◆ **EXERCISE**
Copy out exactly the lines from the one containing "This screenshot has" to the last line of the records below, both included, and leave out any pictures.

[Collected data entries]
━━━
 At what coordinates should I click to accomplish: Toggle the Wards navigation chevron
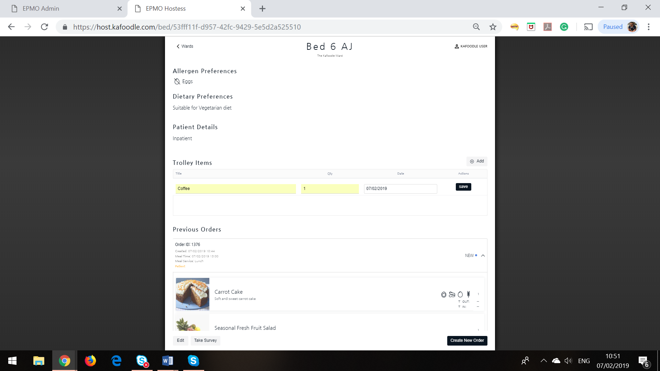pyautogui.click(x=178, y=46)
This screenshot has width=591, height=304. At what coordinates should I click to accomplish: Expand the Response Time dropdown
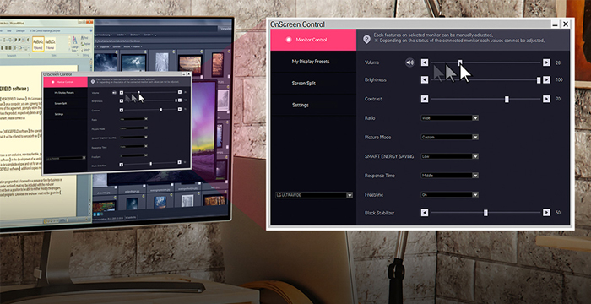(x=450, y=176)
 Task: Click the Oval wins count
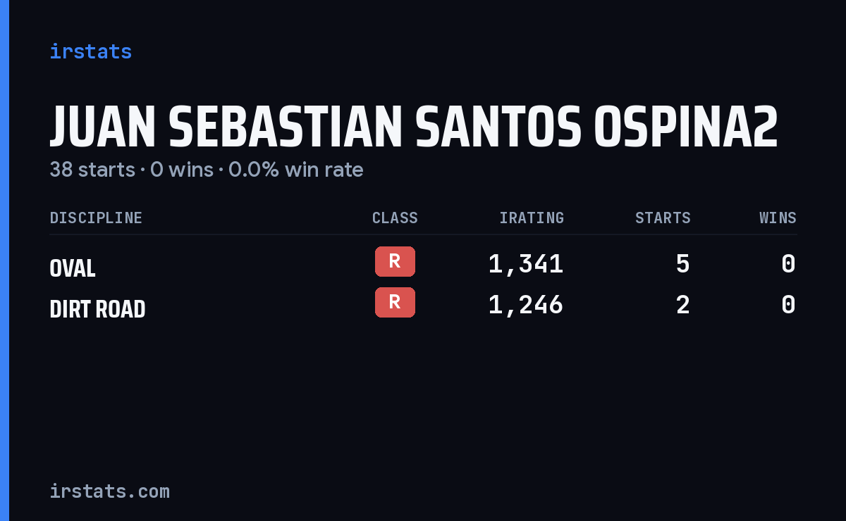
━━━
◆ **RESPONSE BOX**
This screenshot has width=591, height=304. At what coordinates should I click to accomplish: Expand the Response Time dropdown
(x=450, y=176)
 Task: Click the Oval wins count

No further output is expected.